Environment Please provide as many details as possible: Spring AI version, Java version, which vector store you use if any, etc spring component version spring-ai-pdf-document-reader-1.0.0-20241106.071720 java 21 Steps to reproduce
new PagePdfDocumentReader(new InputStreamResource(file.getInputStream()),
PdfDocumentReaderConfig.builder()
.withPageExtractedTextFormatter(ExtractedTextFormatter.builder()
.build())
.withPagesPerDocument(1)
.build()).get()
on the attached pdf file. Uploading service-manual-whirlpool-dishwashers.pdf…
Expected behavior Of course a proper boundary check :)

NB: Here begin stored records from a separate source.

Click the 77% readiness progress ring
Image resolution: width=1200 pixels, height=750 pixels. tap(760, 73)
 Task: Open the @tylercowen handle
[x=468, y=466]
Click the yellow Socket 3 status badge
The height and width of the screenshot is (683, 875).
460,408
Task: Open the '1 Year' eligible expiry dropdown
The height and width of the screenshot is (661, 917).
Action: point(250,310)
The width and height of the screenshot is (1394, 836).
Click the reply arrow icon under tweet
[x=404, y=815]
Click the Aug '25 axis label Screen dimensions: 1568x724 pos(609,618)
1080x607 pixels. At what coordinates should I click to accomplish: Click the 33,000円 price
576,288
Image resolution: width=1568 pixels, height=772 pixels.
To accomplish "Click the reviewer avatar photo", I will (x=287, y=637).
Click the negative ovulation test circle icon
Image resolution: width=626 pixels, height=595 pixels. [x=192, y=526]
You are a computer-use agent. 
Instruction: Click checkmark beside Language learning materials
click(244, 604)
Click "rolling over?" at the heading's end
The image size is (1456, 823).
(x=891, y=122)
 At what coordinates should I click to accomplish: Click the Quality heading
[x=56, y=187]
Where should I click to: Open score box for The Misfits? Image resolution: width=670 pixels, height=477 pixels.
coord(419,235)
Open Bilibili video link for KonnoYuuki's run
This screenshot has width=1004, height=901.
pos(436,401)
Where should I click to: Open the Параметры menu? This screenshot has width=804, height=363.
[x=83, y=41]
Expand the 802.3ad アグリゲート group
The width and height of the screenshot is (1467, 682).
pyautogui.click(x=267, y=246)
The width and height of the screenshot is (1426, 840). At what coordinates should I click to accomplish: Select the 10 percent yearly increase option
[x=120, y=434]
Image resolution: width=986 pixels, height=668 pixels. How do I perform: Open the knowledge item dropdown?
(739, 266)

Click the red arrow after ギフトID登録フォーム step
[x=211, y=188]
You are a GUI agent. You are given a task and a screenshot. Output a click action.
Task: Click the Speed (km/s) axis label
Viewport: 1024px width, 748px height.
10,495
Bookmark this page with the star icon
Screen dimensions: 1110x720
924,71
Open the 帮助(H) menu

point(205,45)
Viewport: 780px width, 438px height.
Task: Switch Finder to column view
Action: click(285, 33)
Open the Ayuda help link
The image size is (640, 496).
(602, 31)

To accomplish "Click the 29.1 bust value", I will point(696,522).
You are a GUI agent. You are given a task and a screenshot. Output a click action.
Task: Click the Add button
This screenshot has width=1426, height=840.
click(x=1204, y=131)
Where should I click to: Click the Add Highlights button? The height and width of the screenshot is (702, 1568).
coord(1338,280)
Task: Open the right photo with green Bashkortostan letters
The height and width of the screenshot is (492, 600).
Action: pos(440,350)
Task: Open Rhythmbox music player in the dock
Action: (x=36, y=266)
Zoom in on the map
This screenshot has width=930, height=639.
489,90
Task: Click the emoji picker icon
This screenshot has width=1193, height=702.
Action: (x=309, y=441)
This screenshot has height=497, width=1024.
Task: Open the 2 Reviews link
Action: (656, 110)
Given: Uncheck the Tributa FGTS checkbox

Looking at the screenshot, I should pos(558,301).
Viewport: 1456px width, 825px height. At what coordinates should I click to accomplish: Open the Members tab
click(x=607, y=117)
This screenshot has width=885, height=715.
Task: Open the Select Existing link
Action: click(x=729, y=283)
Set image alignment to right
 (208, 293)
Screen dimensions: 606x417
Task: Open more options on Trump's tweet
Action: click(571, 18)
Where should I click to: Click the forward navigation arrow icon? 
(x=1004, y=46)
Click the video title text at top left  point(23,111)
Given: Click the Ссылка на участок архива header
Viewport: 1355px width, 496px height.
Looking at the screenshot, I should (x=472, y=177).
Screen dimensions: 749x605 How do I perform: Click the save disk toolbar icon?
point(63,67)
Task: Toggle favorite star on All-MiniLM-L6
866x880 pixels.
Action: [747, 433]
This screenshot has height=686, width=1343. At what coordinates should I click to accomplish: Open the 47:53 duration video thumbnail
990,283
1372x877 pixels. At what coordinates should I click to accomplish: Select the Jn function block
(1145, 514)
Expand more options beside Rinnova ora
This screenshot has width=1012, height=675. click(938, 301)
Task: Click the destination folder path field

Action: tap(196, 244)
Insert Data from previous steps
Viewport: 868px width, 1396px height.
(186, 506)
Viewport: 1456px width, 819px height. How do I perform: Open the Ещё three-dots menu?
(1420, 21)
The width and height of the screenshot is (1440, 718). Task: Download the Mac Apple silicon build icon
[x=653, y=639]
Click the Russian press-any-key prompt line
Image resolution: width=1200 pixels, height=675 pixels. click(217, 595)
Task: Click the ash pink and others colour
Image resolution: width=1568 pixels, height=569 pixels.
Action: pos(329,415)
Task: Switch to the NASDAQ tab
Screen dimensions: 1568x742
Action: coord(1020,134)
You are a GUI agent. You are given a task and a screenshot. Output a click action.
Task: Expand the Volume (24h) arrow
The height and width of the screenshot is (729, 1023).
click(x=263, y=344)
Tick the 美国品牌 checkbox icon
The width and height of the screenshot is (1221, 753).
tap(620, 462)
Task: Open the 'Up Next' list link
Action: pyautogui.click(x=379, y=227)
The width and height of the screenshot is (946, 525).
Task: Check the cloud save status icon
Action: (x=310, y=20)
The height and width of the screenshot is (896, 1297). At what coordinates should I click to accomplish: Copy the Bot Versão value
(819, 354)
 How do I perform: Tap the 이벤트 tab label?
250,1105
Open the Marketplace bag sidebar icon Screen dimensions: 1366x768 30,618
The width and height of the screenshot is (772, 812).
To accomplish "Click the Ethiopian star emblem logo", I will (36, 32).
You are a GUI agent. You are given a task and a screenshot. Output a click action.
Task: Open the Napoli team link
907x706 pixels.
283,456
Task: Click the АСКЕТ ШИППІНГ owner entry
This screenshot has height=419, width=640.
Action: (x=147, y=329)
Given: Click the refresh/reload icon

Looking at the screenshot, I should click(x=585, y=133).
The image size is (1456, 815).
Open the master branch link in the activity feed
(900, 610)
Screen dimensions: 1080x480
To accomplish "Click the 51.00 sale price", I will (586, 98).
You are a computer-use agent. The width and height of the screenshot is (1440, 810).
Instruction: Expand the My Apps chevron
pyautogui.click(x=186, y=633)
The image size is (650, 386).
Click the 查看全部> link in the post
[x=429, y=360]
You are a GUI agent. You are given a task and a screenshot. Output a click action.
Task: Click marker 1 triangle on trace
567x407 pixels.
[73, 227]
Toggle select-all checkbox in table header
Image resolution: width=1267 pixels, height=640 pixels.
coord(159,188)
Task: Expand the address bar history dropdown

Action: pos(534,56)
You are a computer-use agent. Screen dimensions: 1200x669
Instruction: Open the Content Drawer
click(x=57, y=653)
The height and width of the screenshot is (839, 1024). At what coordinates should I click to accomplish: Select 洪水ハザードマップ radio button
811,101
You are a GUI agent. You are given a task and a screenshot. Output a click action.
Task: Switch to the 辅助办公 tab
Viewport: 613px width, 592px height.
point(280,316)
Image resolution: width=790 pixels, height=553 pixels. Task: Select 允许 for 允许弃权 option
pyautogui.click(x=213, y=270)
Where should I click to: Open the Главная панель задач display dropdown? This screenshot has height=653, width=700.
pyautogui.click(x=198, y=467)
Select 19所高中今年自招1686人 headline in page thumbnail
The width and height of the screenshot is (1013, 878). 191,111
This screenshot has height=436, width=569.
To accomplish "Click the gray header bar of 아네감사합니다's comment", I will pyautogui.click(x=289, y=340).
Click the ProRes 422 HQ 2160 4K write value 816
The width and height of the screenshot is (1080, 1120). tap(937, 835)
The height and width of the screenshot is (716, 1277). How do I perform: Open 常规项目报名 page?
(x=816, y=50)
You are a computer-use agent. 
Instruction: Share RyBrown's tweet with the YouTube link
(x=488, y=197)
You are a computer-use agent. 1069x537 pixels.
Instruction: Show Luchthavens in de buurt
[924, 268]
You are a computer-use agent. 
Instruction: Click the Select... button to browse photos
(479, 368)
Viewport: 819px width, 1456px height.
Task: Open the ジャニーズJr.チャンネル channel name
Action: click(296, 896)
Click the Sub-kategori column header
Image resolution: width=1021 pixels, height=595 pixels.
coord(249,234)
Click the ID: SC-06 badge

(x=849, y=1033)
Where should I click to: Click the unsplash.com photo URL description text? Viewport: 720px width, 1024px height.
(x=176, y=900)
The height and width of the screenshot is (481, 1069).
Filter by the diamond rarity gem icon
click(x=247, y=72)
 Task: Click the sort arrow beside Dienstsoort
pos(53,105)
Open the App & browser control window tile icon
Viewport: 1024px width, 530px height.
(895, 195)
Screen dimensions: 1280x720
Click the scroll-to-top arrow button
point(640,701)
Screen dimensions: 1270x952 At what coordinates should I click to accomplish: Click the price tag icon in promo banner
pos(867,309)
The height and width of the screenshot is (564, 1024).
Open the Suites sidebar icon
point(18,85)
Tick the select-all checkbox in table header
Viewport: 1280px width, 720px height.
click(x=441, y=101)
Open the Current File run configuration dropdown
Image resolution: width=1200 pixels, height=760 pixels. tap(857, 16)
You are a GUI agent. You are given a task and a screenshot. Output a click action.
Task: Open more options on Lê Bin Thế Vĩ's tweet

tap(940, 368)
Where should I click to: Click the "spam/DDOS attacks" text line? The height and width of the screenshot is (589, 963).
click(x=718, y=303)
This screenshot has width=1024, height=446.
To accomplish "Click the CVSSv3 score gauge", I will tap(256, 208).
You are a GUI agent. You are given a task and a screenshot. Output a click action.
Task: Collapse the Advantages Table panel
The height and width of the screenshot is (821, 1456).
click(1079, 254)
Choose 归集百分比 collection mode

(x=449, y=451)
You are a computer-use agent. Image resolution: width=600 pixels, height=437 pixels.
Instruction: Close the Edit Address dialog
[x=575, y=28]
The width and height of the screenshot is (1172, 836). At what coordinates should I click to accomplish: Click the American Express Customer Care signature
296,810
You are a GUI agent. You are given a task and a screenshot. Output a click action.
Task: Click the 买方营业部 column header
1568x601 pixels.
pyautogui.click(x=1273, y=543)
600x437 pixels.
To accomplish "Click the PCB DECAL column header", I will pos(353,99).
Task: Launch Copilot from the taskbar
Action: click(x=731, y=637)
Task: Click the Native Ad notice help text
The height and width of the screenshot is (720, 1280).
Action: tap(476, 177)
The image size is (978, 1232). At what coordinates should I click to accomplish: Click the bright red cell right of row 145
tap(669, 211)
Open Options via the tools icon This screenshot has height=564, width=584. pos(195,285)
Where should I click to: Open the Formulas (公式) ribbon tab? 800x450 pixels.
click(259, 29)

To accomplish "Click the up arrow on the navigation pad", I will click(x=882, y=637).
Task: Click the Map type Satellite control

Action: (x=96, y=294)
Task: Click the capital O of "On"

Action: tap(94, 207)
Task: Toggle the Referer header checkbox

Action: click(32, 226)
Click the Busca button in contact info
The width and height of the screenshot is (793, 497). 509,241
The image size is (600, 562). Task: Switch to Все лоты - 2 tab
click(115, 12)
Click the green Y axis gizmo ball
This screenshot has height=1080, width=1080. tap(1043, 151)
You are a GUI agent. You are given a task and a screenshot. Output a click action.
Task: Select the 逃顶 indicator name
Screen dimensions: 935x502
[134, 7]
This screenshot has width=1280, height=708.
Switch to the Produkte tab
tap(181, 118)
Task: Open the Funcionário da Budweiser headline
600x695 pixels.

Minimal Complete Reproducible example See the attached code. Pay attention to the TextLine class isSpaceCharacterAtIndex method, do a negativity check on the index.
Comment From: jazzm0
Simply call the method https://github.com/spring-projects/spring-ai/blob/main/document-readers/pdf-reader/src/main/java/org/springframework/ai/reader/pdf/layout/TextLine.java#L88 getNextValidIndex(0, false)
Comment From: jazzm0
I've created a PR showing the bug https://github.com/spring-projects/spring-ai/pull/1690/files
Comment From: jazzm0
I added also a unit test showing the problematic code. Btw the TextLine is completely uncovered.
Comment From: jazzm0
@ilayaperumalg ilayaperumalg Hi, I added tests, and rewrote the class to be more efficient. The string methods used while changing the line content can be made much more performant. Please double check! I also fixed the index out of bound issue.
Comment From: ilayaperumalg
@jazzm0 sure, thank you!